D’une conception lointaine que l’on se faisait ironiquement du « virus chinois », on est très vite arrivé à une crise sanitaire mondiale aux conséquences incalculables dont l’Afrique n’a pu échapper. Aucun des 54 pays du continent n’est aujourd’hui épargné par la pandémie avec, à ce jour, un lourd bilan en moins de trois mois : +100 000 cas et +3 000 décès selon le Centre pour la prévention et le contrôle des maladies de l’Union Africaine.
Depuis l’enregistrement du premier cas de COVID-19 au Nigéria fin février, il a fallu seulement quelques semaines au virus pour qu’il touche tous les pays comme pour s’accommoder à l’environnement sahélien.
Face à cette situation les États de la région ont mis en place des plans de riposte pour gérer la nouvelle donne.
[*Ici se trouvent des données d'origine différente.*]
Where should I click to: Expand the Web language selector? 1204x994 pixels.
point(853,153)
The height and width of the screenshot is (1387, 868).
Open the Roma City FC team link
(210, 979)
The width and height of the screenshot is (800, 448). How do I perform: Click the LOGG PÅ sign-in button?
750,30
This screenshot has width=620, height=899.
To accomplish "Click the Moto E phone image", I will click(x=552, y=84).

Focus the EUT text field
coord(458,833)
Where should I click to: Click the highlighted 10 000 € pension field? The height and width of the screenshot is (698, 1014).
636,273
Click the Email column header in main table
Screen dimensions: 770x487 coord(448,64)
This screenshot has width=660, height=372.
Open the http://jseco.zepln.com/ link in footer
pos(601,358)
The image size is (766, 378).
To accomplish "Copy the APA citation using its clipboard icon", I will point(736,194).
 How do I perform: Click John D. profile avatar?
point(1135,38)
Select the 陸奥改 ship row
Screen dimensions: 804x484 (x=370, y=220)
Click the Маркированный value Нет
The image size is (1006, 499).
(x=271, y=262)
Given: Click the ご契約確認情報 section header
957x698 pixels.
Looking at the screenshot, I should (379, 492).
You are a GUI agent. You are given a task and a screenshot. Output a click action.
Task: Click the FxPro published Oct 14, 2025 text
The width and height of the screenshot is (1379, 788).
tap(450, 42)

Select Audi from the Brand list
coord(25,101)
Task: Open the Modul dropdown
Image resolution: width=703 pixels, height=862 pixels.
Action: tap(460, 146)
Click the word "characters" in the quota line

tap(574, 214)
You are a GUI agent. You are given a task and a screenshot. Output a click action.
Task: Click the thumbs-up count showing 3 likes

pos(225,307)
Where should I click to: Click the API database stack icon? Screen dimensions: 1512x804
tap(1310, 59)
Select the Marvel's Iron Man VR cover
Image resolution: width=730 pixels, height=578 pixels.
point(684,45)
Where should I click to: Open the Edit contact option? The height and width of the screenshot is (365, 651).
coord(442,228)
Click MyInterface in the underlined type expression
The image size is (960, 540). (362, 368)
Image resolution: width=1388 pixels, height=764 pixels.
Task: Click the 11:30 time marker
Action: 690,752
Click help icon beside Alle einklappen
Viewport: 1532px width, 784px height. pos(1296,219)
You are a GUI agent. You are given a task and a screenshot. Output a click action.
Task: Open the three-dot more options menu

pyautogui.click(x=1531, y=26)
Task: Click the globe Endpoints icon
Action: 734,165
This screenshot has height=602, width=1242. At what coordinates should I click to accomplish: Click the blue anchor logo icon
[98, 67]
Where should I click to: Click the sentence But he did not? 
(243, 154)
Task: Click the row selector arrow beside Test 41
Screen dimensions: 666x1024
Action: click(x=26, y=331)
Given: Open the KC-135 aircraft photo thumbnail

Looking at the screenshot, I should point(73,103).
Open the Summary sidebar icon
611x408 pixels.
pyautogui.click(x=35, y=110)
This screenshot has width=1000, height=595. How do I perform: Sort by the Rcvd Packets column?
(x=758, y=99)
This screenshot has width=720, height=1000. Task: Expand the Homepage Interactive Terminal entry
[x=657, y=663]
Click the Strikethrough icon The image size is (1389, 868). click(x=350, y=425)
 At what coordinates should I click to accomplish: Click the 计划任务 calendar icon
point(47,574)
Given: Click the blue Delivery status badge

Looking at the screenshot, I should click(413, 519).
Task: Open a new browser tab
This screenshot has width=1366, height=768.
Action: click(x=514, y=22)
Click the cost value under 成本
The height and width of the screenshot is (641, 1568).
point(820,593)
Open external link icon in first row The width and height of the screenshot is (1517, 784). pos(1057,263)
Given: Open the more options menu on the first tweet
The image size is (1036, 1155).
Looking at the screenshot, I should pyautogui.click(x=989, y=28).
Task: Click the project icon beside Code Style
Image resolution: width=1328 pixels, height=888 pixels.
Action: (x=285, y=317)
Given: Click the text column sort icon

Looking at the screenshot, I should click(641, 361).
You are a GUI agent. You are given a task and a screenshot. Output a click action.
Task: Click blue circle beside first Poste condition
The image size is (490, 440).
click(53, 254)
À défaut d’opter pour un confinement avec tous les moyens que cela nécessite, des mesures ont été prises telles que la fermeture des frontières, l’instauration de l’état d’urgence assortie d’un couvre-feu dont les horaires sont variables d’un État sahélien à un autre, l’interdiction des rassemblements publics sans mention expresse sur la fermeture des lieux de culte, etc.
Ayant touché à l’ensemble des domaines d’activités et des secteurs socioéconomiques, la pandémie a aussi impacté le domaine religieux qui est d’une importance capitale dans cette région qui semble moins affectée que beaucoup d’autres par les effets de la sécularisation et du recul théorisé du religieux. Ce dernier conserve toute sa vigueur dans les sociétés sahéliennes.
Au regard de l’importance que revêt le champ religieux dans les dynamiques sociétales au Sahel, il a semblé intéressant d’interroger la manière dont la pandémie et sa gestion l’ont affecté à travers plusieurs variables.
Même si dans l’ensemble, les discours religieux se sont illustrés, dès le début de la pandémie, à travers leur adhésion à la plupart des mesures pour l’essentiel inédites, les acteurs religieux n’ont pas toujours eu des positions unanimes sur les décisions politiques et administratives régulant le culte et le domaine du sacré dans cette période spécifique.
Certes le domaine du sacré a toujours été en interaction avec celui du politique dans ces pays, mais ces derniers mois ont été marqués par un ensemble de mesures et de dispositions dont le but était de réguler le culte dans le cadre de précautions hygiéniques et sanitaires.
Pendant que certains États ont mis en place des mesures plus strictes en fermant les lieux de culte quitte à faire passer certaines autorités comme des « ennemis de la religion », d’autres ont opté pour un dialogue ouvert avec les acteurs religieux privilégiant la négociation. Dans ce sillage, des observateurs analysent ce dernier choix comme une déresponsabilisation de l’État souverain, pendant que d’autres y voient une mise en pratique du principe de laïcité impliquant la séparation des pouvoirs temporel et spirituel.
Dans l’espace sahélien, aussi limitatives que les mesures puissent paraître les attitudes des acteurs religieux pourraient être classifiées en trois catégories selon qu’elles soient volontaristes, collaboratives ou contestataires.
Du fait de la difficulté matérielle de mener des enquêtes de terrain au regard de la situation sanitaire, une équipe de veille a été mobilisée qui s’est appuyée sur une netnographie analytique. En fait, la situation des différents pays analysée a été suivie au jour le jour avec un focus sur les interactions entre autorités politiques et acteurs religieux autour de la gestion d’une question sanitaire.
Cette note d’analyse traite des différentes actions et discours religieux face aux mesures restrictives liées à la gestion de la pandémie de COVID-19 dans les pays du G5 Sahel et au Sénégal sous l’angle du triptyque relatif aux actions volontaristes, aux initiatives contributives et aux actions contestataires défiant l’autorité politique.